[Dataset items]
Start

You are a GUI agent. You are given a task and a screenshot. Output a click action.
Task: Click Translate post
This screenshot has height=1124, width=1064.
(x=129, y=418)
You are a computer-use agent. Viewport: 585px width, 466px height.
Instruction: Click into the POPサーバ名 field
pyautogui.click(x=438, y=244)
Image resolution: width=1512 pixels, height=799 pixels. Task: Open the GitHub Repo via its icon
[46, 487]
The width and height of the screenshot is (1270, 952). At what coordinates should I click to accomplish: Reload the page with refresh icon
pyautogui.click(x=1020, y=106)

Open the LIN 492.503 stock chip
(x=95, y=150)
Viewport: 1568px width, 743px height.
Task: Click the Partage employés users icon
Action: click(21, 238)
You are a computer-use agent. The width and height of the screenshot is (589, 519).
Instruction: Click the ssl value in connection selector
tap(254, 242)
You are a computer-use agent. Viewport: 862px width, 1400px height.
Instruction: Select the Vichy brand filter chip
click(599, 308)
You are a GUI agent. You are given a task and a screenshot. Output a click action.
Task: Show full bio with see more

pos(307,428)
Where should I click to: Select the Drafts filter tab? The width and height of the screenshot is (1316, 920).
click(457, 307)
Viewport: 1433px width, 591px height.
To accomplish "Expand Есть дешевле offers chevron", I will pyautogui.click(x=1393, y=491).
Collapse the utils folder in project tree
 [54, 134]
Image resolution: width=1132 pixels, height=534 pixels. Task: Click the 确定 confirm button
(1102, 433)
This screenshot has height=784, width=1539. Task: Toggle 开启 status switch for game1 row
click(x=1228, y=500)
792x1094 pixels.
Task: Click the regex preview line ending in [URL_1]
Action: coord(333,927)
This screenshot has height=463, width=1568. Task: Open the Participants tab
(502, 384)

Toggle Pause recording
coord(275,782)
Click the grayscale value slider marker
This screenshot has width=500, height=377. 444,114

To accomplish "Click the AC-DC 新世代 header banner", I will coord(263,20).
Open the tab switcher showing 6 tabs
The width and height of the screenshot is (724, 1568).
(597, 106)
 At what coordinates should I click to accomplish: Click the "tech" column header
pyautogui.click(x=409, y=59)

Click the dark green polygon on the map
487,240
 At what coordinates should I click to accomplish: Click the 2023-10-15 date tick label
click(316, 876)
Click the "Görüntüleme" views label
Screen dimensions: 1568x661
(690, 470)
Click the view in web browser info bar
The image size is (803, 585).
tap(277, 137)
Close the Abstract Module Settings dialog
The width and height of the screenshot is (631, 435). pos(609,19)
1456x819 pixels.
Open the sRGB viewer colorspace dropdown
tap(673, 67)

End

What to produce: Copy every line of the listing from its start up to and including the line with "pyautogui.click(x=1020, y=106)", adding 116 to each coordinate value in the answers.

Output of the exercise:
You are a GUI agent. You are given a task and a screenshot. Output a click action.
Task: Click Translate post
This screenshot has height=1124, width=1064.
(x=245, y=534)
You are a computer-use agent. Viewport: 585px width, 466px height.
Instruction: Click into the POPサーバ名 field
pyautogui.click(x=554, y=360)
Image resolution: width=1512 pixels, height=799 pixels. Task: Open the GitHub Repo via its icon
[162, 603]
The width and height of the screenshot is (1270, 952). At what coordinates should I click to accomplish: Reload the page with refresh icon
pyautogui.click(x=1136, y=222)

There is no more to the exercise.